Management believes that the Bank is currently in full compliance with Office
of Thrift Supervision (" OTS") guidelines governing securities, including
Thrift Bulletin ("TB") 52.  Among other things, TB-52 sets forth certain
guidelines with respect to depository institutions' investments in certain
"High-Risk Mortgage Securities".  "High-Risk Mortgage Securities" are defined
as any mortgage derivative product that at the time of purchase, or at any
subsequent date, meets any of the following three tests:  (i) the expected
remaining weighted average life (i.e., the expected time until repayment of
principal on a mortgage-backed security) of the security exceeds ten years;
(ii) the expected remaining weighted average life of the security extends by
more than four years in the event of an immediate and sustained parallel shift
in the yield curve of plus 300 basis points; (iii) the expected remaining
weighted average life of the security shortens by more than six years in the
event of an immediate and sustained parallel shift in the yield curve of
negative 300 basis points; or (iv) the estimated change in the price of the
security is more than 17 percent in the event of an immediate and sustained
parallel shift in the yield curve of plus or minus 300 basis points.
Additionally, floating-rate tranches that are tied to a conventional
widely-used index are subject only to test (iv) above if the current interest
rate on the tranche is below the maximum contractual interest rate on the
tranche (i.e., the "cap rate").  Floating rate tranches tied to other indices
are subject to all four tests.  Superfloaters and inverse floaters are also
subject to all four tests.  These High-Risk Mortgage Securities may be
purchased only in limited circumstances, and if held in portfolio, must be
reported as either trading securities or as available for sale securities, in
accordance with SFAS No. 115 (which essentially states that these securities
will be carried at market value, with fluctuations in market value of trading
securities reported as adjustments to earnings in the current reporting period
and fluctuations of securities classified as available for sale being reported
as adjustments to stockholders' equity).  In certain circumstances, OTS
examiners may seek orderly divestiture of such High-Risk Mortgage Securities.
The Bank currently has not classified any of its securities as trading
securities, nor, at the present time, does it maintain any trading accounts.  A
mortgage derivative product that was not a High-Risk Mortgage Security when it
was purchased may later fall into such category.  Once a mortgage derivative
product has been classified as high-risk, it may be reclassified as
nonhigh-risk only if, at the end of two consecutive quarters, it does not meet
the definition of a High-Risk Mortgage Security.

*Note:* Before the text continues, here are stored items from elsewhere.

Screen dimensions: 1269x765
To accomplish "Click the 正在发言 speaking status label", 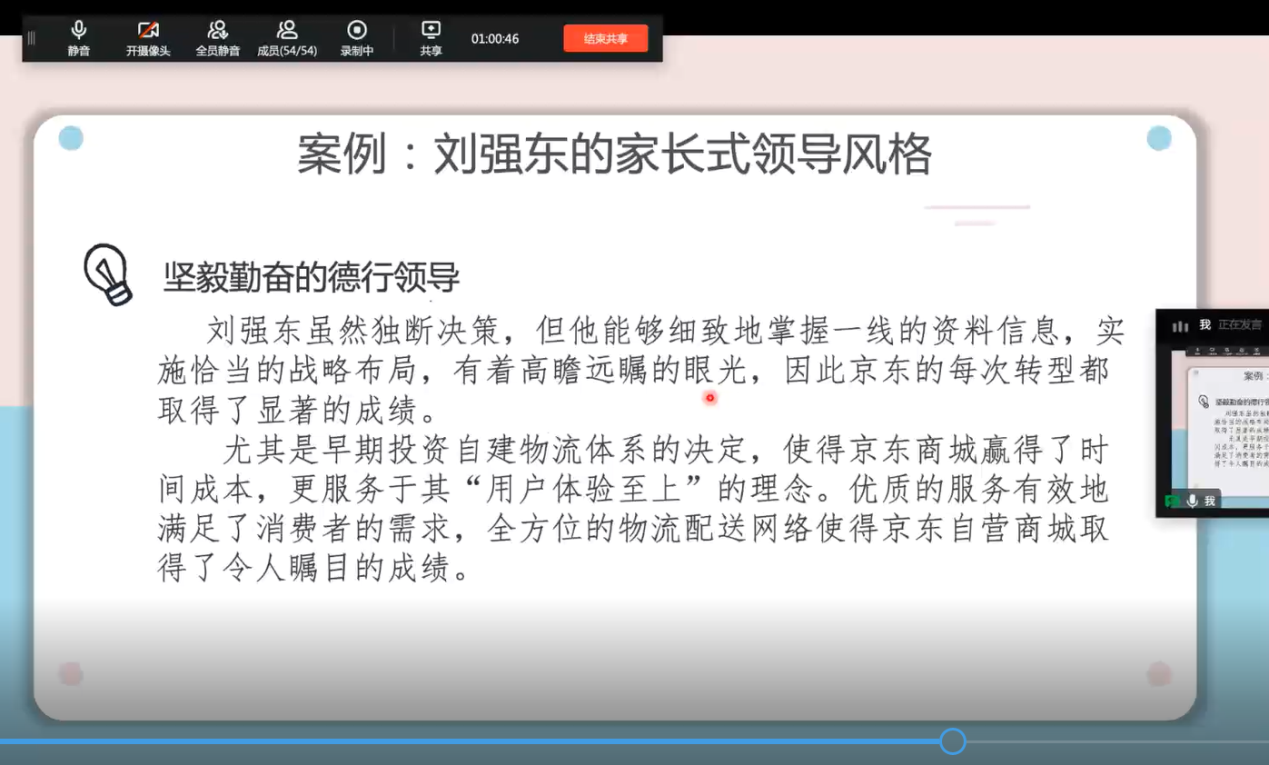I will pyautogui.click(x=1239, y=325).
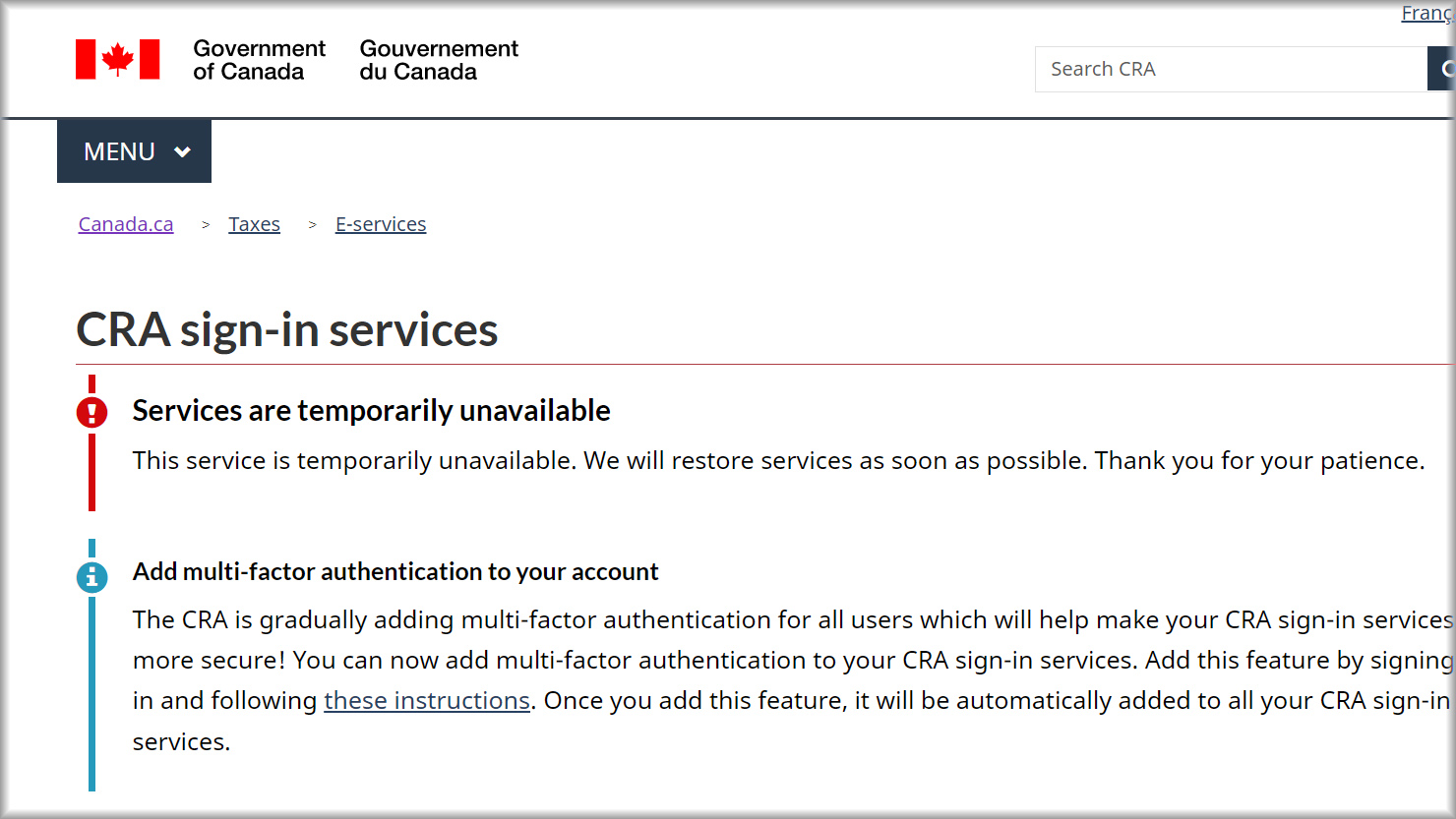Viewport: 1456px width, 819px height.
Task: Click the "CRA sign-in services" page heading
Action: click(x=286, y=329)
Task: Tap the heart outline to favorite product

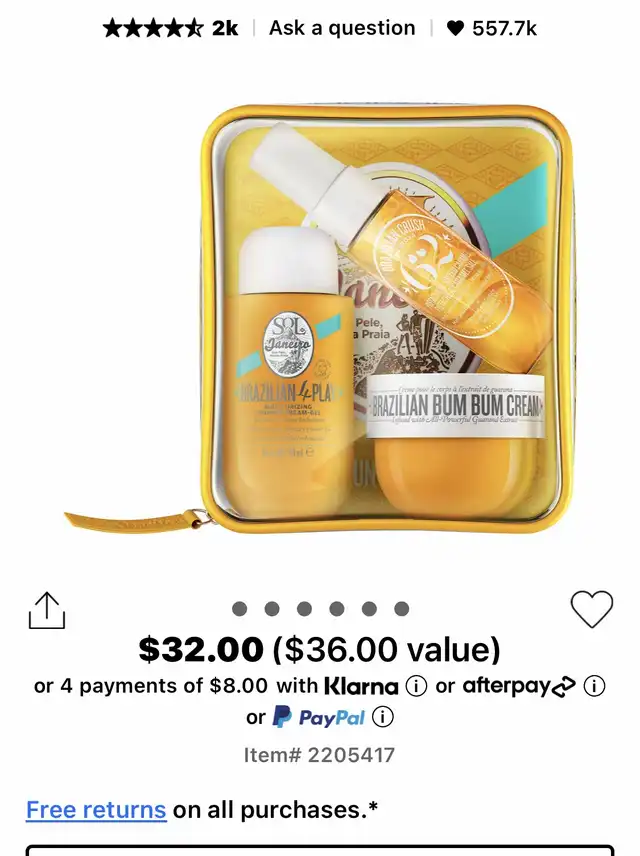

                                                                               8
<PAGE>   11

                  Home Financial Corporation and Subsidiaries

ITEM 2.  MANAGEMENT'S DISCUSSION AND ANALYSIS OF FINANCIAL CONDITION AND
         RESULTS OF OPERATIONS - CONTINUED

The Bank has established strict policy guidelines concerning the purchase of
securities classified as High-Risk Mortgage Securities.  At June 30, 1996, the
Registrant had 10 mortgage securities classified as "high risk" under TB-52,
totalling $14.1 million in aggregate market value, or 2.1% of the mortgage
securities portfolio, as compared to September 30, 1995, at which time the
Registrant had so classified 13 of such securities with an aggregate market
value of $31.1 million or 4.3% of the mortgage securities portfolio.  During
the nine months ended June 30, 1996, three securities with a market value of
$14.5 million were removed from the "high risk" classification because they
passed the TB-52 stress test for two consecutive quarters. The decrease in the
amount of "high risk" mortgage securities is reflective of a lower interest
rate environment and more stable prepayments during the period ended June 30,
1996, as compared to the period ended September 30, 1995.  Of the $14.1 million
High Risk Mortgage Securities, $1.0 million are Inverse and Leveraged Floating
Rate collateralized mortgage obligations ("CMO's") and $1.6 million are
Principal Only mortgage-backed securities.  The remaining $11.5 million are
considered High Risk Mortgage Securities because the average life extends more
than four years or the price changes by 17.0% or more when subjected to the
TB-52 stress test.  Because of the Registrant's large portfolio of mortgage
securities and the prepayment uncertainty exhibited by such securities, there
is a possibility that market interest rate increases would result in additional
mortgage securities being classified as High Risk Mortgage Securities. The
reclassification would not necessarily result in any loss of principal to the
Registrant, although market value declines are likely to adversely affect
stockholders' equity.

At June 30, 1996 the Registrant's other securities available for sale portfolio
contained $24.3 million of Structured Notes, as described in TB-65, or 11.2% of
the total other securities portfolio.  Of the $24.3 million of Structured
Notes, $10.0 million are dual-indexed U.S. Government agency securities using a
multiple of the Prime rate minus 3-month LIBOR, $9.6 million are step-up U.S.
Government agency securities, and $4.7 million are de-leveraged U.S. Government
agency securities.  These securities contain no credit or liquidity risk, but
do contain market risk.  The $24.3 million market value at June 30, 1996 is
$1.0 million, or 4.0% less than the historical amortized cost basis of the
securities of $25.3 million.

The Registrant's net loan portfolio decreased by $34.9 million, or 14.0% to
$214.8 million at June 30, 1996 from $249.7 million at September 30, 1995.  The
decrease was primarily attributable to the sale, by American Home Service
Corporation ("AHSC"), of seven loans totalling $18.7 million in the quarter
ended June 30, 1996, in addition to principal repayments of approximately $67.3
million outpacing loan originations of $49.9 million.  Commercial real estate
loans accounted for the most significant loan originations totalling
approximately $34.1 million, followed by single-family loans totalling $9.3
million, and multi-family loans totalling $6.5 million.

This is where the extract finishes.